If we want our application to obtain data from the Internet, we must ensure that this process is separated from the main UI thread of the application. Using AsyncTask, you can obtain data from the web source through a background process, write the results to the UI after the data download is completed, and finally let the UI perform its functions normally.

You can also add an internal AsyncTask class to the Activity class and create an AsyncTask instance in the Activity when you need to get data. By introducing the doInBackground and onPostExecute methods in AsyncTask, you can retrieve the data obtained in the Activity and write it to the user interface.

Obtaining web data is a moderately difficult task in application development work.

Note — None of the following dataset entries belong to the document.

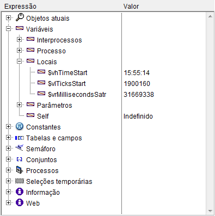This screenshot has width=215, height=216.
Task: Expand the Constantes node
Action: click(8, 126)
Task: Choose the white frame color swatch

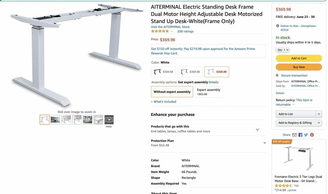Action: pyautogui.click(x=217, y=72)
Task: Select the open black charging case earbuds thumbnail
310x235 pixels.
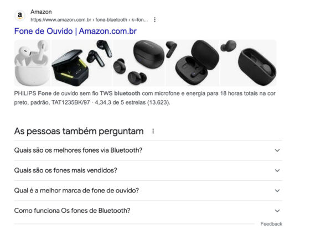Action: 193,63
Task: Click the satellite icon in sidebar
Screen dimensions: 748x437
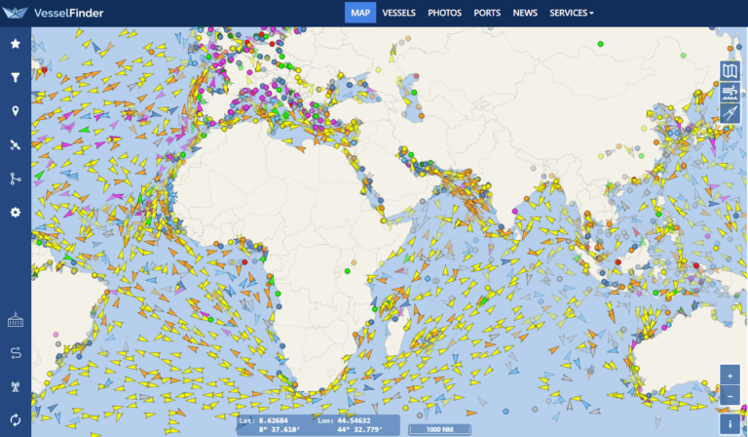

It is best to try it after you have mastered Android development knowledge. However, you may soon find that such a data acquisition mechanism is very suitable for many applications, because it can effectively utilize the connection resources of the user device. Both Java and Android provide related tools for processing returned structured data - such as JSON feeds.

in conclusion

In today's article, we have a basic understanding of the data storage solutions we need to come into contact with when developing Android applications. No matter which solution you finally choose, you should use actual needs as a reference standard, because different solutions are only suitable for specific needs. In the next part of this series of tutorials, we will explore how to connect physical devices to an installed Eclipse installation and learn how to create virtual devices. After this, we'll also explore how to make applications run on both types of devices. By the way, I would like to report to you that in two more articles, this series of tutorials will be completely over; in the last article, we will study common classes and the Android Activity life cycle to help you get ready to develop applications.